Беспокоить его и в самом деле перестали, ночные вызовы прекратились. Сосед по бараку, человек бывалый и с небольшим зэковским стажем еще довоенных времен, сказал, что – скорее всего – следствие по его делу окончено и теперь его или освободят, или будут судить.

– Ну, как «судить», – добавил он, – это ведь только называется, что суд. Тебя и вызывать не станут, без тебя все решат, приляпают срок, и хорош...

Срок так срок, подумал Болховитинов, куда теперь денешься... коли назвался груздем. Своя судьба его как-то не волновала, но все тревожнее делалось за Таню: что, если и ей додумаются что-нибудь инкриминировать? Он теперь видел, что с этим здесь просто – «пришить», как выражался сосед-зек, могут все что угодно. Страх за Таню почему-то (хотя никакой логической связи тут не было) усугублялся воспоминанием о странной очной ставке; он не мог забыть глаза той несчастной, мысленно только так ее и называл, хотя, конечно, кем угодно могла быть русская в униформе СС – шпионкой, осведомительницей гестапо, наконец, секретаршей какого-нибудь бонзы из КОНРа.[46] Во всяком случае, на рядовую гестаповку она никак не походила, ее речь свидетельствовала о принадлежности к интеллигентным кругам. Но это было несущественно, стоило ему вспомнить ее глаза – а забыть такое невозможно – и вопрос вчерашней виновности как-то терял смысл, потому что сейчас это были глаза страдающего человека, низвергнутого на самое дно отчаяния – самого глухого, самого последнего, когда уже не остается ни надежды, ни желания ее обрести.

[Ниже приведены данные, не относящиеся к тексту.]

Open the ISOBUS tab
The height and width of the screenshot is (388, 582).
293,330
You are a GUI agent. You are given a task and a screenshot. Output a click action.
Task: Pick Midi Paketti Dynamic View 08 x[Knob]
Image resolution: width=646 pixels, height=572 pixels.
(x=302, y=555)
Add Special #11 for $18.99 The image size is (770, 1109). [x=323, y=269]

Кто была эта несчастная, какова ее действительная или мнимая вина, что привело ее в такое состояние – он понимал, что никогда этого не узнает, и лучше всего было бы поскорее ее забыть; но он знал уже, что забыть не сможет, что эта короткая встреча останется в его памяти, как одно из самых тяжелых воспоминаний...

А время шло, население в бараке менялось, одни уезжали, вместо них появлялись новые – большинство прямо с Запада, только что переданные союзными властями нашим репатриационным миссиям. Однажды – уже шел июнь – Болховитинова на работе послали отрезать муфту в кабельном туннеле. Муфта капут, а кабель еще сгодится, объяснил солдат, вручив ему ножовку, поэтому надо отрезать здесь, а потом с того конца, где щит.

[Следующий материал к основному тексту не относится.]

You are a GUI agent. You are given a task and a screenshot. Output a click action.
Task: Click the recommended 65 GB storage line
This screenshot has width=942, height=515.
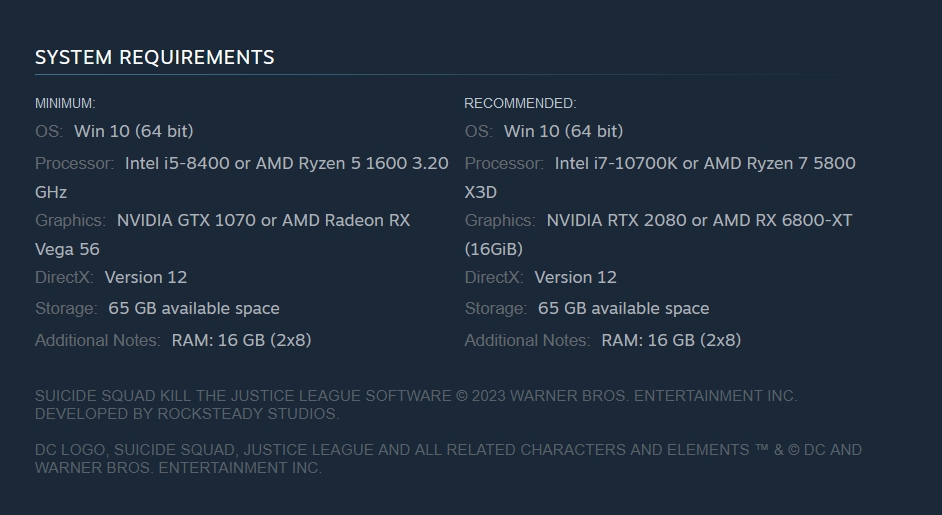pos(623,308)
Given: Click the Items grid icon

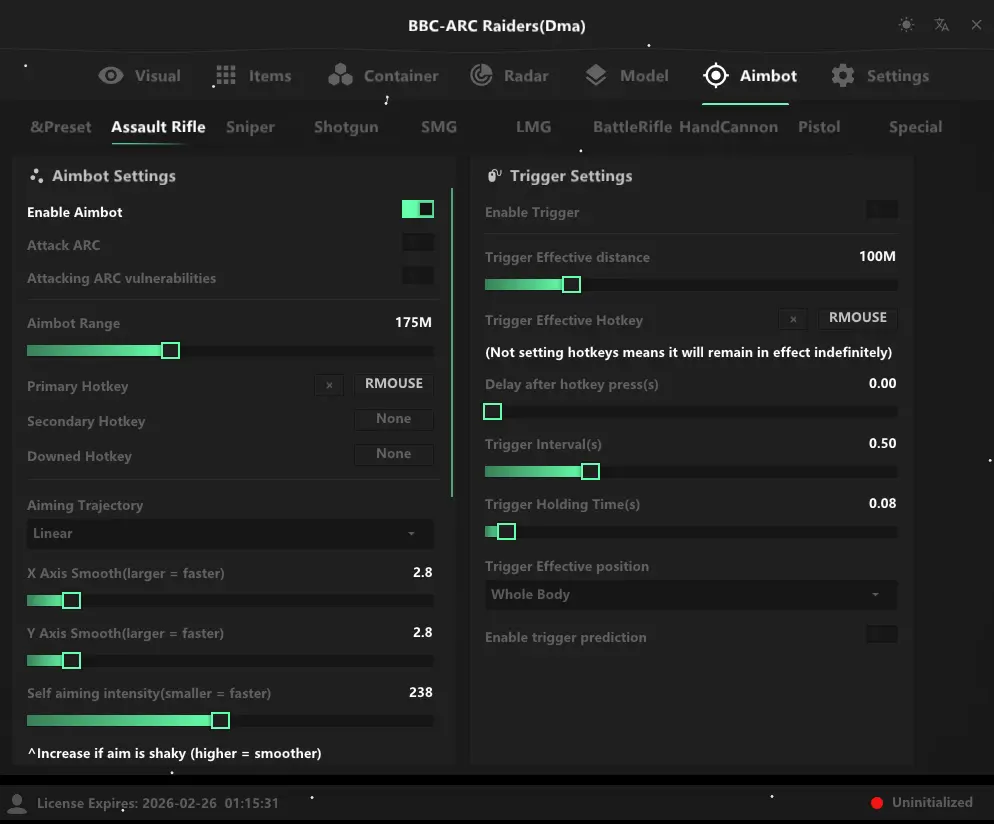Looking at the screenshot, I should click(x=226, y=76).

– Бандаж только наложи, где резать будешь, – предупредил он, – а то размотается вся эта хреновина – намучаешься после с ней, как вытаскивать будем.

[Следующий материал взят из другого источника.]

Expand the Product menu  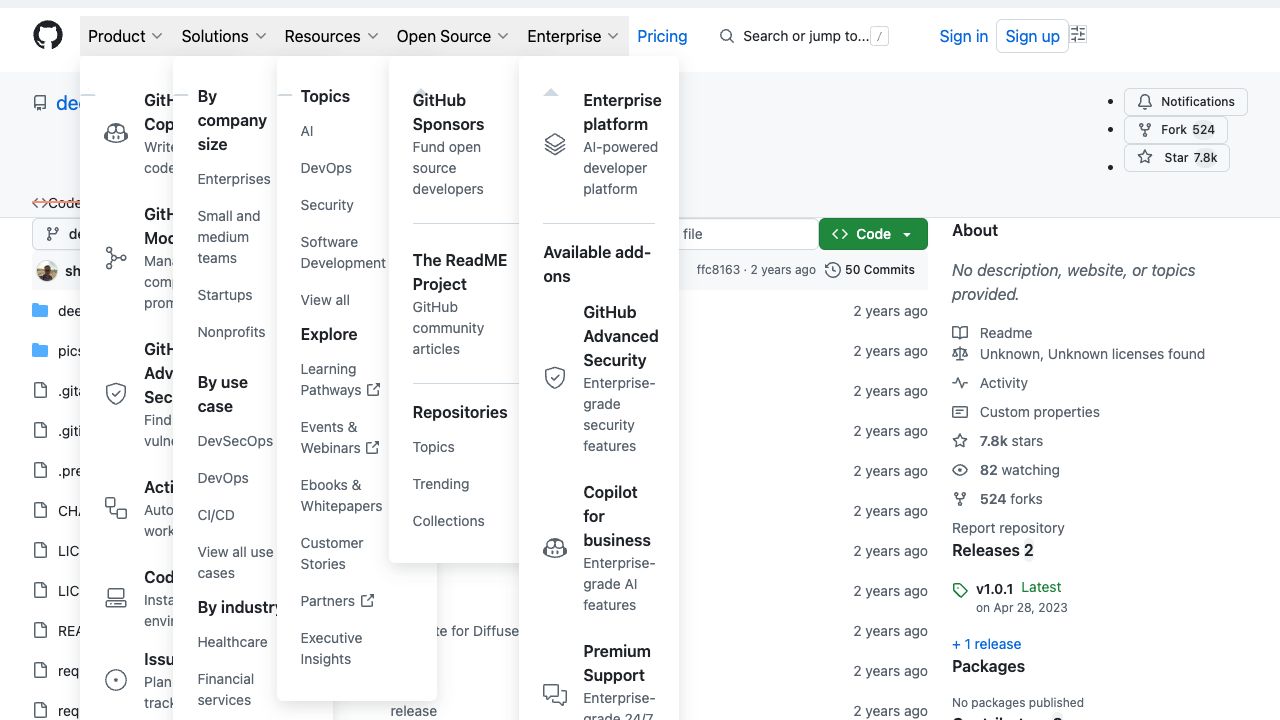tap(125, 36)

– Бандаж-то я наложу, – сказал Болховитинов, оглядываясь в поисках подходящего куска проволоки, – только пришли сразу кого-нибудь с паяльной лампой, чтоб запаять свинец.

– Да чего его паять, возьми вон мешок бумажный, замотаешь там потуже, и лады.

– Чудак, здесь изоляция в масляной пропитке. Вытечет масло – куда этот кабель будет годиться, его же пробьет потом под нагрузкой.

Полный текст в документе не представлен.